Luhut menekankan bahwa peningkatan jumlah wajib pajak tidak otomatis berarti beban pajak masyarakat akan bertambah. Justru sebaliknya, ketika basis pajak melebar dan kepatuhan meningkat, pemerintah memiliki ruang fiskal untuk menyesuaikan tarif ke tingkat yang lebih kompetitif.
“Penerimaan negara bisa meningkat karena basisnya luas. Kalau basisnya sudah kuat, tarif itu bisa kita evaluasi dan turunkan secara bertahap,” katanya.
Langkah reformasi ini juga dipandang sejalan dengan agenda transformasi digital nasional yang tengah digencarkan pemerintah. Sistem perpajakan berbasis teknologi dinilai mampu memangkas proses birokrasi, mengurangi tatap muka langsung antara petugas dan wajib pajak, serta memperkecil potensi praktik koruptif.

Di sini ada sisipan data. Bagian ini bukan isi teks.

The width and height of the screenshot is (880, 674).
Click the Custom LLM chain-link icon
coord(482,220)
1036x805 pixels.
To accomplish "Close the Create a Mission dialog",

Interaksi yang sebelumnya bersifat manual akan beralih ke sistem otomatis yang terdokumentasi secara elektronik.
Menurut Luhut, pendekatan tersebut akan menciptakan keseimbangan baru dalam tata kelola fiskal. Teknologi bukan hanya alat administrasi, tetapi juga instrumen untuk membangun kepercayaan publik terhadap institusi perpajakan. Dengan transparansi yang lebih tinggi, masyarakat diharapkan merasa lebih adil dalam memenuhi kewajiban perpajakannya.

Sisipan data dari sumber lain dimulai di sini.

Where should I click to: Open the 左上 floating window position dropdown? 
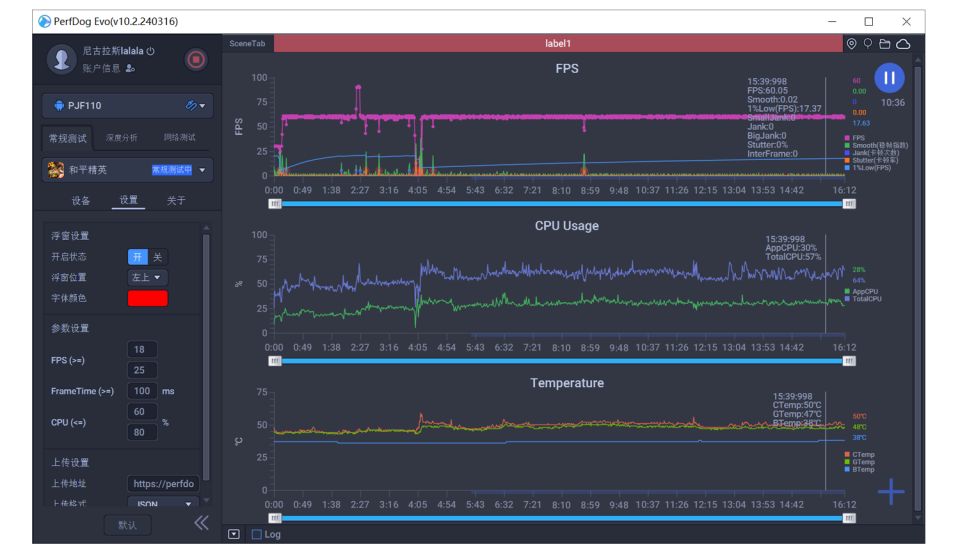[x=147, y=277]
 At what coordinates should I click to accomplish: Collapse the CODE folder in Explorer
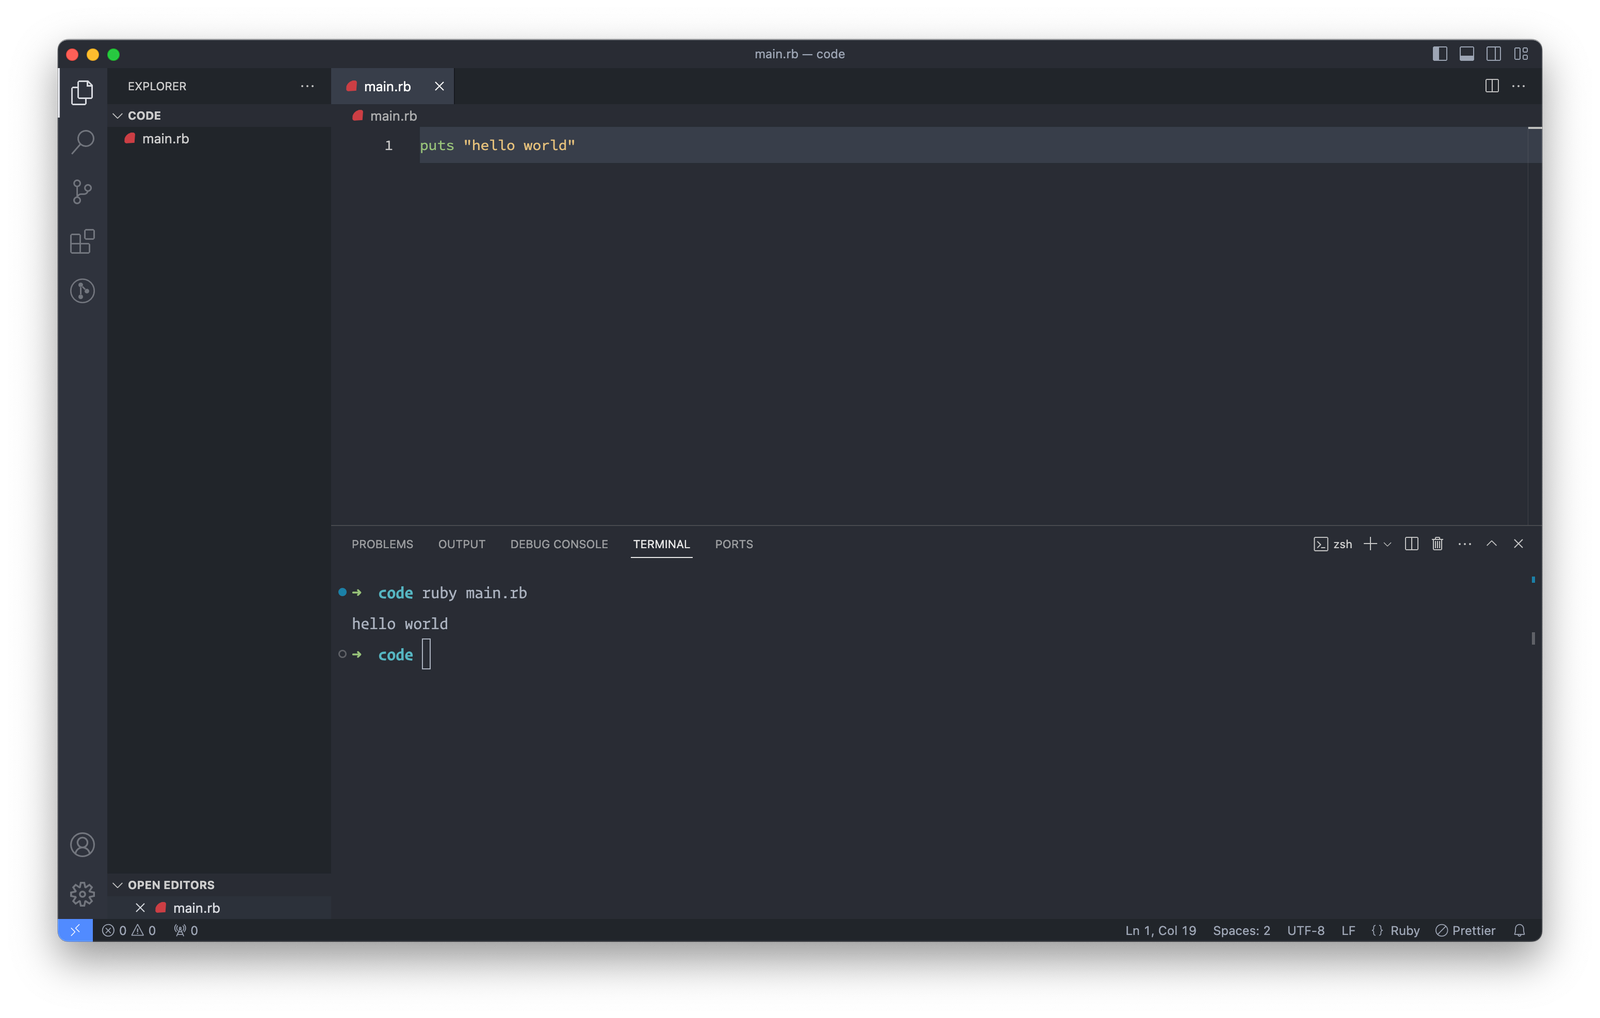[117, 115]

Ia menambahkan, reformasi ini akan dilaporkan secara komprehensif kepada Presiden Prabowo Subianto guna mendapatkan arahan strategis sebelum implementasi lebih lanjut. Pemerintah ingin memastikan perubahan sistem berjalan bertahap dan tidak menimbulkan gejolak di dunia usaha.
Sejumlah pengamat ekonomi menilai, reformasi berbasis digital memang menjadi kebutuhan mendesak di tengah tantangan global dan dinamika ekonomi domestik. Penerimaan pajak sebagai tulang punggung Anggaran Pendapatan dan Belanja Negara (APBN) harus dijaga keberlanjutannya tanpa menghambat pertumbuhan usaha. Digitalisasi dinilai mampu mempertemukan dua kepentingan tersebut optimalisasi penerimaan dan penciptaan iklim usaha yang kondusif.